*Task prompt*:
Pictures stay out of the output. Return exactly the lines below from the one with "The height and" down to the one with "to the Render", both included, and nothing more.

*The records*:
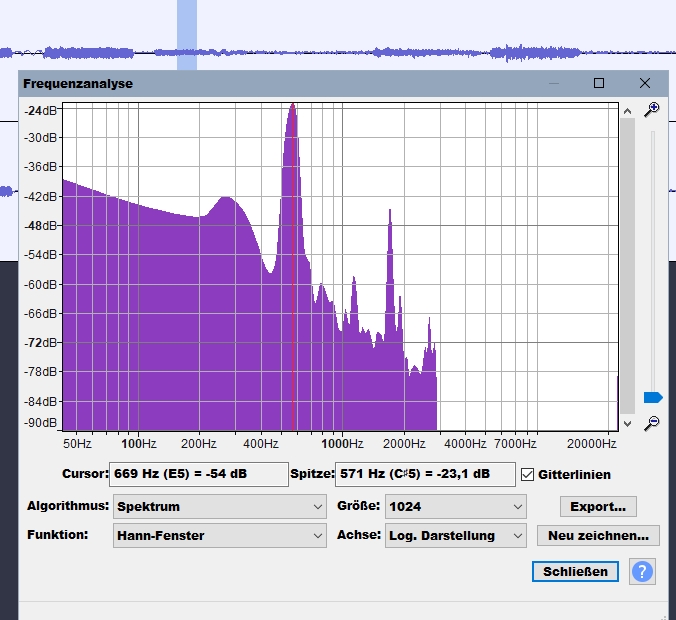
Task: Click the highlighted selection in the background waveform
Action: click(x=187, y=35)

* * *

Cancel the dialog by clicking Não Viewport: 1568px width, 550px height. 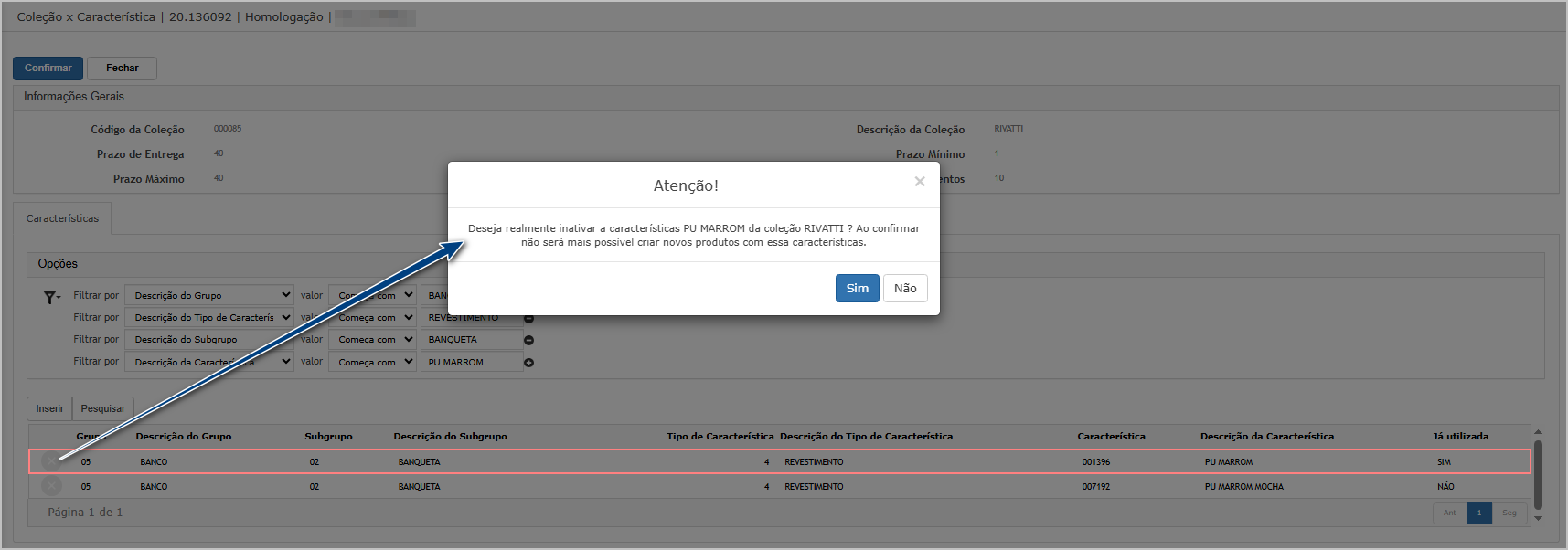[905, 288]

==

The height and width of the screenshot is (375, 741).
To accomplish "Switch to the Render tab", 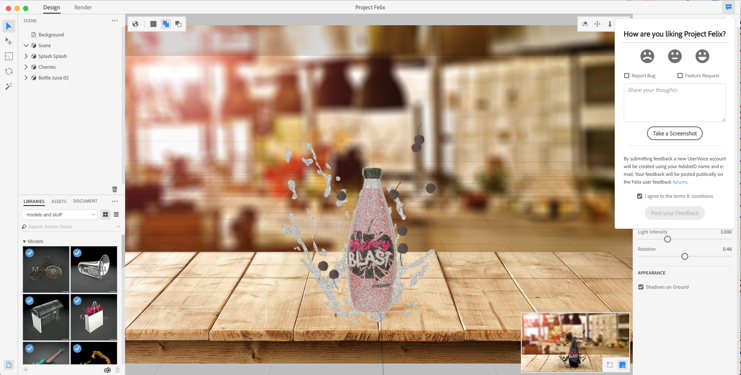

*Response for this exercise*:
The height and width of the screenshot is (375, 741).
To accomplish "Switch to the Render tab", 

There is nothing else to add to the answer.